Na década de 1990, áreas foram quase dizimadas com drásticas quedas nas taxas de expectativa de vida. “Se antes chegavam aos 60 anos de idade ou mais, de repente, esse índice foi reduzido para 30”, estima o médico Edgar Hamann, professor do Departamento de Saúde Coletiva da Universidade de Brasília (UnB). Segundo ele, muitos países, como Burundi, Malawi e Zimbábue, perderam boa parte da população. Alguns tiveram mais de 30% dos habitantes infectados. “Era uma situação limite. O vírus atingiu as nações em ondas e o Brasil foi afetado logo na primeira delas com os Estados Unidos e países da Europa.”
Surge o coquetel
A corrida por uma terapia eficaz, capaz de frear essa avalanche acelerada de infectados, movimentou centenas de milhões de dólares, investidos na pesquisa científica e no desenvolvimento de medicamentos. No entanto, somente em 1996, a ciência apresentou uma resposta efetiva ao devastador inimigo. Sob a abreviação de HAART (em inglês) e a alcunha, no Brasil, de coquetel, a terapia antirretroviral altamente ativa impactou a qualidade de vida e aumentou o tempo de sobrevivência dos pacientes. O sucesso está na associação de um novo medicamento à época, o inibidor de protease. Nos poucos anos que se seguiram, foi possível notar uma queda significativa nos óbitos por Aids no mundo. Se em 1996 foram mais de 15 mil mortes no Brasil, já no ano seguinte, o índice caiu para 12.078 e para 10.770 em 1998.
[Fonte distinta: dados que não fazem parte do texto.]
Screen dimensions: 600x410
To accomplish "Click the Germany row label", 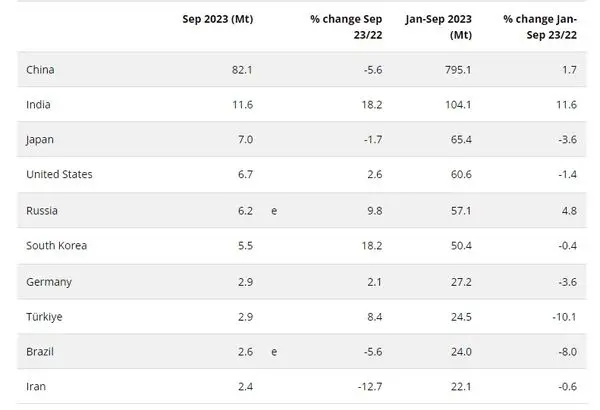I will [49, 282].
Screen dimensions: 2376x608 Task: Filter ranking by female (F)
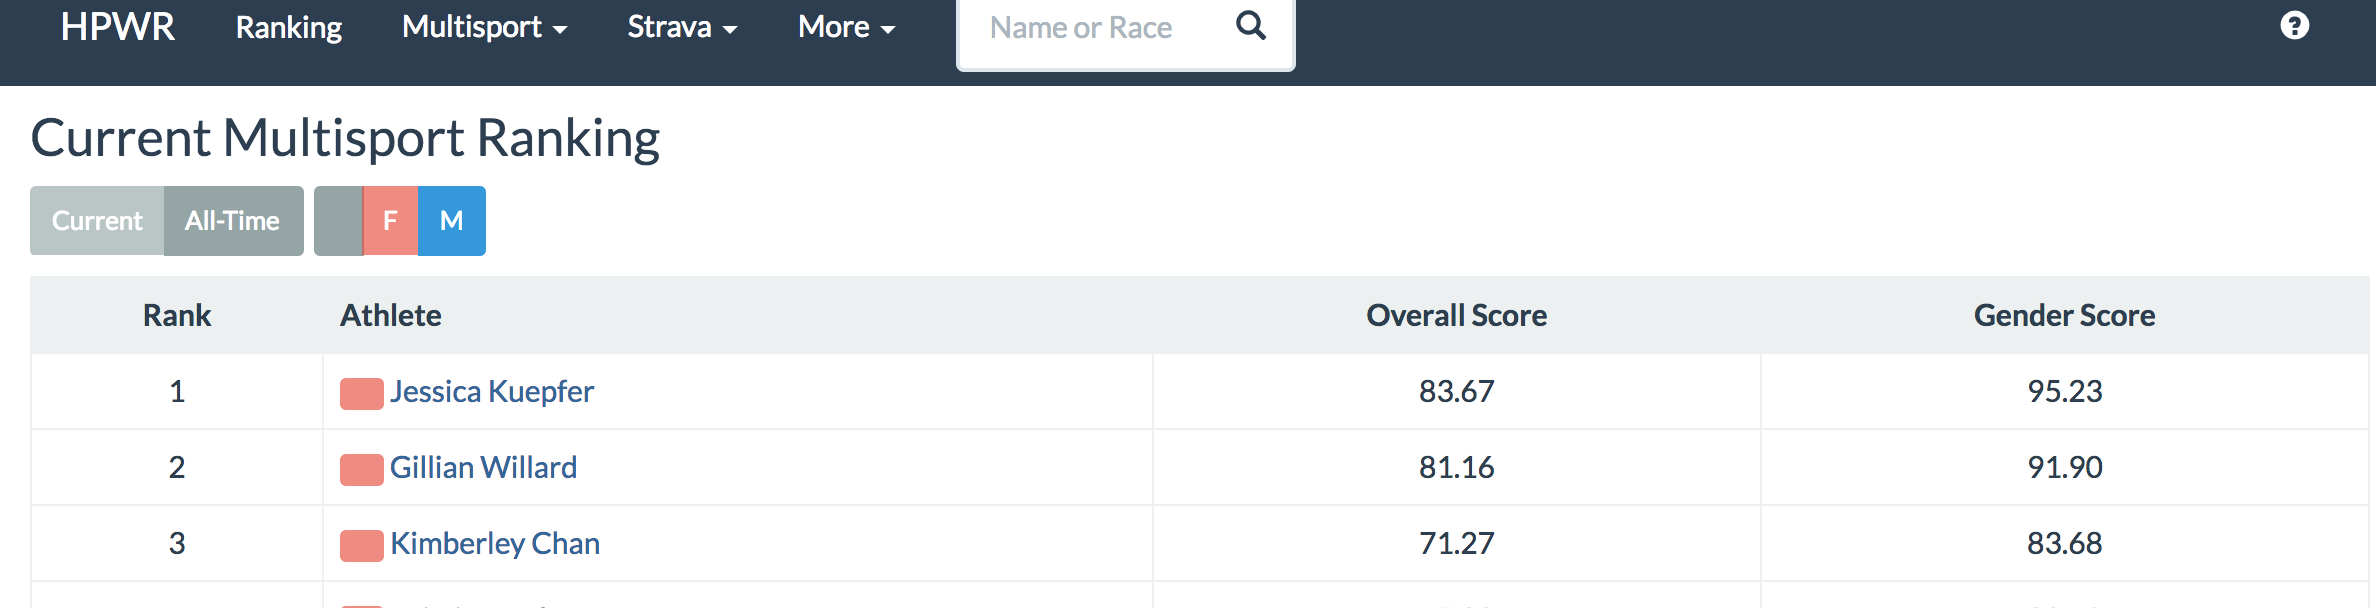coord(390,221)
“Isso mudou a história da epidemia. Em vez de ser uma enfermidade que matava todo mundo, passou a ser uma doença controlada com os remédios”, define Kallás. Segundo o infectologista, hoje, nos casos dos pacientes que fazem o tratamento adequado e seguem as orientações médicas, a Aids pode ser considerada um mal crônico controlável. “Mas, nos parâmetros de saúde pública, estamos longe de ter a doença sob controle porque tem muita gente ainda que não tem acesso ao remédio e que não o toma direito.” Para Kallás, apesar dos esforços, ainda é alto e crescente o número de óbitos por Aids no Brasil. De acordo com o último boletim epidemiológico do Ministério da Saúde, foram 12.044 mortes pela doença em 2011. A taxa está entre as 10 mais altas desde o primeiro caso no país, em 1980.
Exército de defesa
Os linfócitos T ou células T pertencem a um grupo de glóbulos brancos do sangue e são os principais atores da imunidade. Contêm o receptor de células T que lhes permite uma grande variedade de reconhecimento a antígenos. Há vários subgrupos, entre eles os CD4+, que coordena a defesa imunológica contra micro-organismos principalmente pela produção e pela liberação de substâncias chamadas citocinas. Na Aids, a destruição do CD4+ pelo vírus HIV dá início à deficiência imunológica.
Disputa acadêmica
A autoria da descoberta do HIV é cercada de controvérsias entre dois grupos de cientistas. De um lado, o de Luc Montagnier, do Instituto Pasteur, na França; e, do outro, o de Robert Gallo, do National Cancer Institute, nos EUA. Ao surgirem os primeiros casos de Aids em São Francisco e Nova York, Gallo suspeitou que um retrovírus fosse o responsável pela infecção, mesma opinião de Montagnier. Os dois chegaram a trocar amostras dos experimentos. Gallo anunciou, em abril de 1984, que havia descoberto o vírus causador da Aids, que seria diferente do identificado pelos pesquisadores franceses. Depois, soube-se que Gallo trabalhava com uma amostra contaminada no laboratório de Montagnier, e, só anos depois, as duas instituições concordaram em dividir o mérito da descoberta. Ainda assim, o Prêmio Nobel de Medicina de 2008 foi dado aos cientistas franceses Luc Montagnier e Françoise Barre-Sinoussi pela descoberta do HIV.